José era un hombre “justo”, es decir, un creyente piadoso y fiel a la Palabra de Dios. Él no quiere repudiar a María, difamándola, pero la situación en sí lo desconcierta por completo, sobre todo ante el misterio que intuye. Recordemos que el matrimonio judío era celebrado en dos etapas: el contrato y la cohabitación. Entre ambos transcurría un tiempo que solía durar hasta un año. El contrato se concretizaba a partir de los doce años de la joven, por tanto el intervalo daba tiempo para que los comprometidos se conocieran y la joven alcanzara la adultez.
Probablemente José y María vivieron estas etapas de conocimiento mutuo, donde cada uno tuvo que descubrir cuál era su vocación a la luz del misterio de Dios.
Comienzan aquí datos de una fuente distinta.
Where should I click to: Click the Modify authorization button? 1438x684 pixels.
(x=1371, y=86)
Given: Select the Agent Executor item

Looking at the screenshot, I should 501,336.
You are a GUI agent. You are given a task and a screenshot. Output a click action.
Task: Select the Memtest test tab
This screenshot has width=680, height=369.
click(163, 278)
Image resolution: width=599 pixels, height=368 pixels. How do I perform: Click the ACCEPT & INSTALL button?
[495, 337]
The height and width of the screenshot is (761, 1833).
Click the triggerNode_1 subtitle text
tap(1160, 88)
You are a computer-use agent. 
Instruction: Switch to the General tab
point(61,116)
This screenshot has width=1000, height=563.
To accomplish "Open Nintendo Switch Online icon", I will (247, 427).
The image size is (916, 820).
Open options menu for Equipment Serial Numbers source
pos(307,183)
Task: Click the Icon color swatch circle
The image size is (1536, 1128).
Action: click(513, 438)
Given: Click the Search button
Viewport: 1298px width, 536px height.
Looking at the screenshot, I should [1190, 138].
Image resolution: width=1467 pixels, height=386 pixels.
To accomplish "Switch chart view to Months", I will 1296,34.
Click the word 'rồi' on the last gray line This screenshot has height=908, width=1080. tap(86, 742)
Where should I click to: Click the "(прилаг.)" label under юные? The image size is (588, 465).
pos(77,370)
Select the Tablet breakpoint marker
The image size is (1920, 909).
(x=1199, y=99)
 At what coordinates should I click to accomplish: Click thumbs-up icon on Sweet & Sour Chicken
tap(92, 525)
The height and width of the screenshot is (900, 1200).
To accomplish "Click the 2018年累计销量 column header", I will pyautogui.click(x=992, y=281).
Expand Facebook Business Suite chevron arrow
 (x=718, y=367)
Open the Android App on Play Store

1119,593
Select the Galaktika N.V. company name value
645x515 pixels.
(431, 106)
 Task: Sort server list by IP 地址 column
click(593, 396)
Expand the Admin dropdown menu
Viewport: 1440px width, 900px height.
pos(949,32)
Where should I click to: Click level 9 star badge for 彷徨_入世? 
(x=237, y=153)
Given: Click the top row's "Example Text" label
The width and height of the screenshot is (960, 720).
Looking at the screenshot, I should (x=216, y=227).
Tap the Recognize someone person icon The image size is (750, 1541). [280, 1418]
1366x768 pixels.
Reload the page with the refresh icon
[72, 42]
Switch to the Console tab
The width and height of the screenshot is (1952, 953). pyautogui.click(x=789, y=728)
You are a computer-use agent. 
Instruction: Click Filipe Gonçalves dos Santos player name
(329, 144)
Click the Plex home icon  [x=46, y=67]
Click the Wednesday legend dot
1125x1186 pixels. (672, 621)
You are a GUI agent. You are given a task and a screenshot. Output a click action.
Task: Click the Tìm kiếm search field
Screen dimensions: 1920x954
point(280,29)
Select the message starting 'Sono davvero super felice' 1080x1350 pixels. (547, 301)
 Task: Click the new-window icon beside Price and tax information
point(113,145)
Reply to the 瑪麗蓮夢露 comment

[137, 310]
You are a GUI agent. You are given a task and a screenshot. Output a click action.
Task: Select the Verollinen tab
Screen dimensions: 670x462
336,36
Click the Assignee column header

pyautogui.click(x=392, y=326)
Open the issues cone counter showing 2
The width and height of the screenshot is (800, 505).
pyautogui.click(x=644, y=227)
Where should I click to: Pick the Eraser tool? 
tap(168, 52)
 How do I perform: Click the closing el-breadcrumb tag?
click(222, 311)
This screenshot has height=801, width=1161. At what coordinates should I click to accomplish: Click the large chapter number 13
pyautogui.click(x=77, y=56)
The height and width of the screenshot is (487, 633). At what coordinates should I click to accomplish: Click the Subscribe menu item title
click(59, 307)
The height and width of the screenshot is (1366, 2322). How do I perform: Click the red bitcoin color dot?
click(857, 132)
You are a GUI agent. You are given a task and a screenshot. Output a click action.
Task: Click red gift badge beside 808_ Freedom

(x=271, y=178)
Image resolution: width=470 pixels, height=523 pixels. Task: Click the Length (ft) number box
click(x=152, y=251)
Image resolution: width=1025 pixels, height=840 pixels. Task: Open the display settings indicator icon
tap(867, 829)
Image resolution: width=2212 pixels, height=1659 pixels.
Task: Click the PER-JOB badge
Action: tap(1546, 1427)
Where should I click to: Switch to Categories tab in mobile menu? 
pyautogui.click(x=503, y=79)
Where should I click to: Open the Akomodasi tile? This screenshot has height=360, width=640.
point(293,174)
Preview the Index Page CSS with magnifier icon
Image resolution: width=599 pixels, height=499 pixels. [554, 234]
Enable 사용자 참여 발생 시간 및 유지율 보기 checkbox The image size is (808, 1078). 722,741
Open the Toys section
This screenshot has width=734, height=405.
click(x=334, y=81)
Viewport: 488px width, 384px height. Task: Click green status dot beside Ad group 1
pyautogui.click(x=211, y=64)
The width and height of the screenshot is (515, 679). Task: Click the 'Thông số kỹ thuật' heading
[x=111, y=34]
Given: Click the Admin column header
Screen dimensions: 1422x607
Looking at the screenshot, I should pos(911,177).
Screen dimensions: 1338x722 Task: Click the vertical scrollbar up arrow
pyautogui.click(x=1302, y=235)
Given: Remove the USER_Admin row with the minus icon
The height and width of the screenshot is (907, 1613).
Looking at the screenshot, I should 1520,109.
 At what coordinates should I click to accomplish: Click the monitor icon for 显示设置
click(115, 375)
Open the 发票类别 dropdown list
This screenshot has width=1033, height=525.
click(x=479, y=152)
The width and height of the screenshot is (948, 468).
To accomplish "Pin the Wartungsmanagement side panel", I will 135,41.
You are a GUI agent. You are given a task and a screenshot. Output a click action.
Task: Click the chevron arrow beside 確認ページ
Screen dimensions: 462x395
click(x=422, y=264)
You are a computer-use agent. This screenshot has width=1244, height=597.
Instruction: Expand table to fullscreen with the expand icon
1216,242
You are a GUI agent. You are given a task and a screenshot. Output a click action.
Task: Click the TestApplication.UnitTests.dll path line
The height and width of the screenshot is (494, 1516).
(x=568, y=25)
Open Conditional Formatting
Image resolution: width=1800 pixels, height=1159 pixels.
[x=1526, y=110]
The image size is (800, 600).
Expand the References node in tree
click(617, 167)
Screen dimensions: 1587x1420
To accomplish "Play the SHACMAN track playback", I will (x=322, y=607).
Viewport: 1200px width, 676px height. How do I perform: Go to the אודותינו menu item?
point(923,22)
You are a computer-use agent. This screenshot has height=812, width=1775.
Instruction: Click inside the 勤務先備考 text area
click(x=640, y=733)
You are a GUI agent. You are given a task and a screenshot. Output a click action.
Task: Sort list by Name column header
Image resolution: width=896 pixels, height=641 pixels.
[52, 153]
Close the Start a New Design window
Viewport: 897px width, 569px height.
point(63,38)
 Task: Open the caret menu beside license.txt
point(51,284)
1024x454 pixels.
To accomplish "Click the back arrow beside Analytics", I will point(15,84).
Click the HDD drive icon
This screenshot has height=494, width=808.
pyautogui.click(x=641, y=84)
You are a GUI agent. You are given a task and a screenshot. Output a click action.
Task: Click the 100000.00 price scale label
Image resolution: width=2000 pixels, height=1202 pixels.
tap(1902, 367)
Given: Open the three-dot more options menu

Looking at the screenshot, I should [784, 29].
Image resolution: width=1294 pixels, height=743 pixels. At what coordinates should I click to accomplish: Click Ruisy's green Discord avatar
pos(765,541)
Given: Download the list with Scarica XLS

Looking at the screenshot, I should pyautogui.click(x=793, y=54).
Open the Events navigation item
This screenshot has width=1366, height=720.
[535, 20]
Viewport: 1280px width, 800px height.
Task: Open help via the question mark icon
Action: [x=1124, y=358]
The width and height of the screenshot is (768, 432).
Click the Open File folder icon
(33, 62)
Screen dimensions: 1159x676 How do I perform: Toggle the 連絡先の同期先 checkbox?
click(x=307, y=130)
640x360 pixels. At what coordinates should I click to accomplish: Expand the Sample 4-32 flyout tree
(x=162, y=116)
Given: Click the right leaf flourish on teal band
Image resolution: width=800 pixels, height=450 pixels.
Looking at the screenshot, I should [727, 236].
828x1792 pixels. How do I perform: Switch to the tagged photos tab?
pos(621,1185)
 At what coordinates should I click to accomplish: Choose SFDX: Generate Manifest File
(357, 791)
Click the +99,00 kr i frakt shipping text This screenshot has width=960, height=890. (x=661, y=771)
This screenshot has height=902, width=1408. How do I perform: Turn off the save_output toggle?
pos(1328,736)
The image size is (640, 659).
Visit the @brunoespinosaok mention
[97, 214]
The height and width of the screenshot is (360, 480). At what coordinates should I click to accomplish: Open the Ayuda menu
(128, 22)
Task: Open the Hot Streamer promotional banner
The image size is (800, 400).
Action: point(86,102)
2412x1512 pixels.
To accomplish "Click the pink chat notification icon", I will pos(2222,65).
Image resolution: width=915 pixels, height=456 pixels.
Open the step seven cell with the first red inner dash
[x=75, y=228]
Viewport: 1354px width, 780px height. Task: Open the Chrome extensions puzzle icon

Mientras que José se convirtió en la figura silenciosa y operativa del Adviento, María respondió: “He aquí la esclava del Señor”. Sin duda que José es un modelo de fe, porque si hubiese sido un racionalista se habría divorciado de María o si hubiese sido un legalista la habría apedreado, pero como hombre “justo” y contemplativo, discierne los misterios de Dios. ¡Cuánto debemos aprender de José! Una vez descubierta su vocación se dedicó, en cuerpo y alma, a proteger, velar y amar al Niño Dios y a su Madre.
“José, hijo de David, no temas recibir a María, tu esposa, porque lo que ha sido engendrado en ella proviene del Espíritu Santo” (Mt 1, 20).